Rather, it followed the Reformation and sought to stir religious emotion. Originally, the term “mannerism” was an insult that claimed that the artists worked after the manner of the Renaissance painters, but lacked their genius.
However, the movement caught on and artists like El Greco were able to convey spiritual depth by using distorted figures, violating rules of proportion, and depicting intense suffering and drama.
Baroque
An artistic movement of the 17th century that used dramatic effects to arouse emotions and reflected the search for power that was a large part of the 17th-century ethos.
Baroque artists combined the Renaissance’s rebirth of the secular classics and use of proportion with Mannerism’s return to religion and emotion.
Baroque art was extravagant, ornate, dramatic, and highly detailed. It relied on intensity, drama, and emotion.
The Catholic Church embraced Baroque art and commissioned artists to create works that displayed the grandiosity of Catholic doctrine and the greatness of God.
The beautiful ornamentation of Catholic churches was a sign of God’s almighty power and glory.

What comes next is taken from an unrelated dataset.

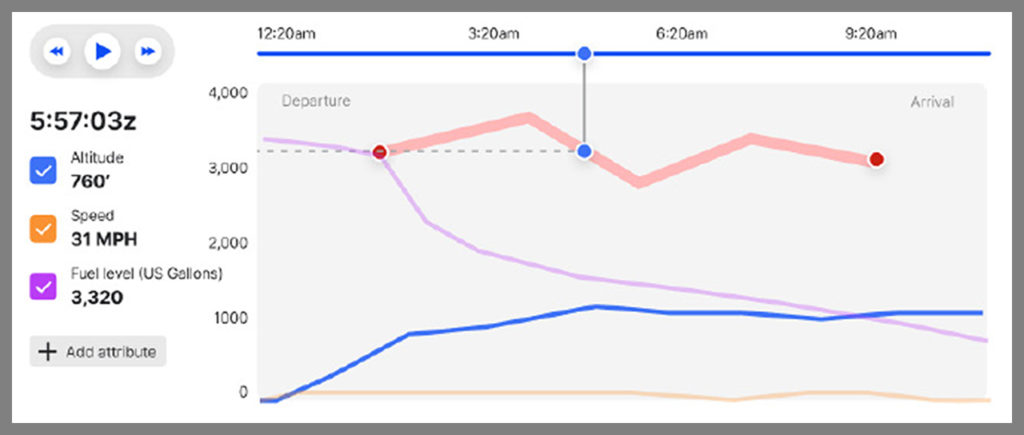The image size is (1024, 435).
Task: Click the blue marker on the red line
Action: [x=585, y=151]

Baroque artists and musicians who promoted religion or glorified the monarchy include Peter Paul Rubens, Gian Bernini, George Frideric Handel, and J. S. Bach.
Massacre of Vassy
start of the French Wars of Religion, an event in which a group of Huguenots were killed at a worship service by order of a duke of the Catholic Guise family
Thirty Years’ War
- A religious-turned-political war with four phases that occurred in the Holy Roman Empire from 1618-1648. Key players included France, Sweden, and Denmark. It included four main phases: the Bohemian, Danish, Swedish, and French Phases.
Phase 1:
Bohemian Phase, after the Defenestration of Prague, Catholic forces defeated Protestant ones at the Battle of White Mountain, thereby reestablishing Catholic control across many places in the Holy Roman Empire.
Phase 2:
Danish Phase, Britain and Danish king, who was anti-Catholic and anti-Habsburg, took up Protestant cause, but despite additional support for Protestants, Catholics still won this phase of the war. Political motives are starting to bleed in to the war.
Phase 3:
Swedish Phase, war extends beyond the borders of the Holy Roman Empire with King Gustavus Adolphus of Sweden entering the war and scoring a major victory for the Protestants. Gustavus Adolphus, also known as “The Father of Modern Warfare”, was a military genius who created a professional standing Swedish army and prohibited pillaging of civillian’s property. Another reason for the Protestant success was financial backing from Catholic France, who supported Protestants in order to weaken the Habsburgs.
Phase 4:
French Phase, France entered the war on the side of the Protestants and mainly fought Catholic Spain. The Thirty Years’ War ended with the signing of the Peace of Westphalia, marking the end of the religious wars in Europe. The Peace of Westphalia also amended the Peace of Augsburg to legitimize Calvinism, marking the end of the medieval concept of a universal Christendom. Finally, it hastened the decline of the Holy Roman Empire by weakening it, while strengthening individual states.